Rebellious Jukebox

Melody Maker, 10 juillet 1993

Björk talks about the records that changed her life

1. Igor Stravinsky : "Three Japanese Poems"

"I went to music, where I played flute. They started playing us Stravinsky when we were about 10. I think that things written before this century are really irrelevant, but Stravinsky is brilliant. He was a musical pioneer, misunderstood in his time. It’s taken a whole century for Western culture to finally grab him in a commercial way. nowadays, kids can listen to Stravinsky and really get into it. I like the first Japanese poem because it’s like a pop song, except it was written at the beginning of the century. it’s very direct. No fluffy bits. Just voice, organ and brass."

2. ABBA : "Dancing Queen"

"This is very pure. Very honest. When you hear it in a club, it makes you feel all heroic. The Sugarcubes wanted ABBA to produce our second album but they didn’t want to and we were very upset."

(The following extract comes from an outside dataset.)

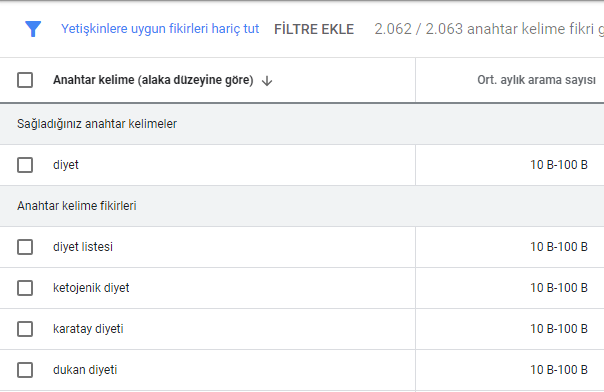Check the box for diyet
The height and width of the screenshot is (392, 604).
25,165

3. Sparks : "Kimono My House"

"You know the one ? ’This House Ain’t Big Enough For The Both Of Us !’ They were my cheesy fantasies when I was eight. they were exotic, I guess. My parents were into heavy hippy Hendrix music at the time and I thought that wasvery boring and repetitive. Sparks were the most refreshing thing in my life."

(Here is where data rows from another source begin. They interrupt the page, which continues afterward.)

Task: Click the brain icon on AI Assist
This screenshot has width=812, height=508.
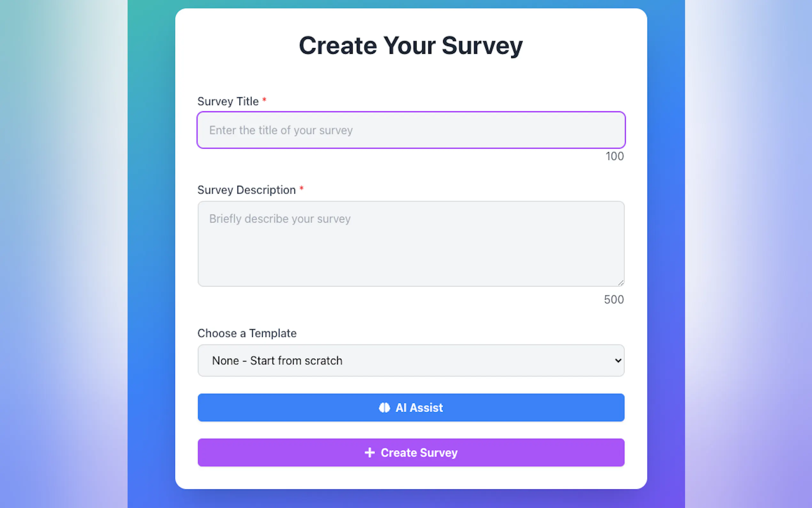Action: pyautogui.click(x=384, y=408)
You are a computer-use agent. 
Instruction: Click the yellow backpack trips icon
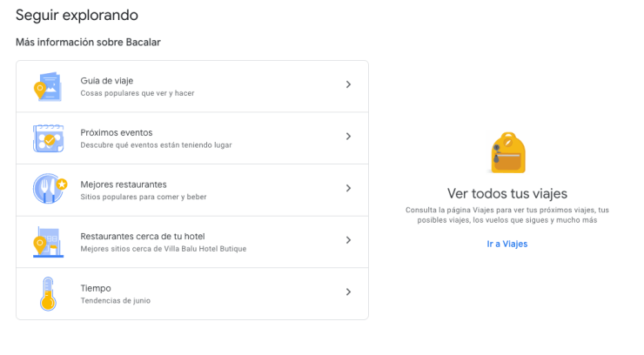(506, 153)
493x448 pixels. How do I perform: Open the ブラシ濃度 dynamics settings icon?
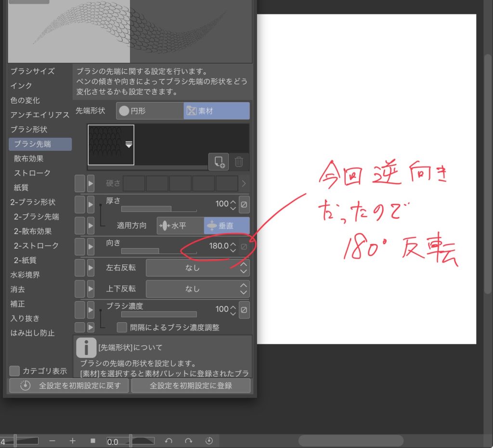tap(244, 309)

4. Chet Baker : "I Fall In Love Too Easily"

"It’s beautiful. The lyrics are over-passionate and romantic but the mood is very cool. It’s Fifties or Sixties jazz and quite typical for the period. My grandparents listened to a of jazz and I might have heard it there first. Recently, I saw the Bruce Weber documentary on him and I was smitten again."

5. Everything by Public Enemy

"I was sick from 86 to 88 - if I couldn’t get to hear Public Enemy every day, I’d go sick. They’re so creative and brave and misunderstood. I mean, everyone takes them for their politics, which is brilliant, but they all forget about the music. They were so influential musically. They changed many things. They take what they are living with every day and make a song out of it."

6. Organ music by Olivier Messaien

"It’s very mystical and, like, no rules, follow your senses. It’s the most atmospheric stuff I’ve ever heard. When you’re listening, you begin to believe that all the relationships and conversations we have all day long are just the surface and there’s so much happening underneath. It’s subconscious music."

7. A piece by Rimsky-Korsakov

"I got it when I was little and I lost the sleeve so I can’t remember its name. It’s about Scheherazade and it’s from ’One Thousand and One Nights’. It’s very picturesque. It’s about a ship that drowns and you can hear it and the storm and the people. It’s very expressive."

8. Peter Baumann : "Romance ’76" / "Trans Harmonic Nights" / "Repeat Repeat"

"First, Baumann was in Tangerine Dream [early Seventies ambient pioneers - Prog Rock Ed] and then he made these brilliant solo albums. I found one in my uncle’s house when I was 14 and I thought it sounded incredible. it’s just like the ambient pieces that the kids do today. He was an original. Before his time."

9. Anything by Sun Ra

"I like him because he was so definitely run by instinct as opposed to brains. His music sounds so positive because he found so many things exciting. I think he did something like 120 albums. He had this own little world. I’d have love to see him nut I was always in the wrong city."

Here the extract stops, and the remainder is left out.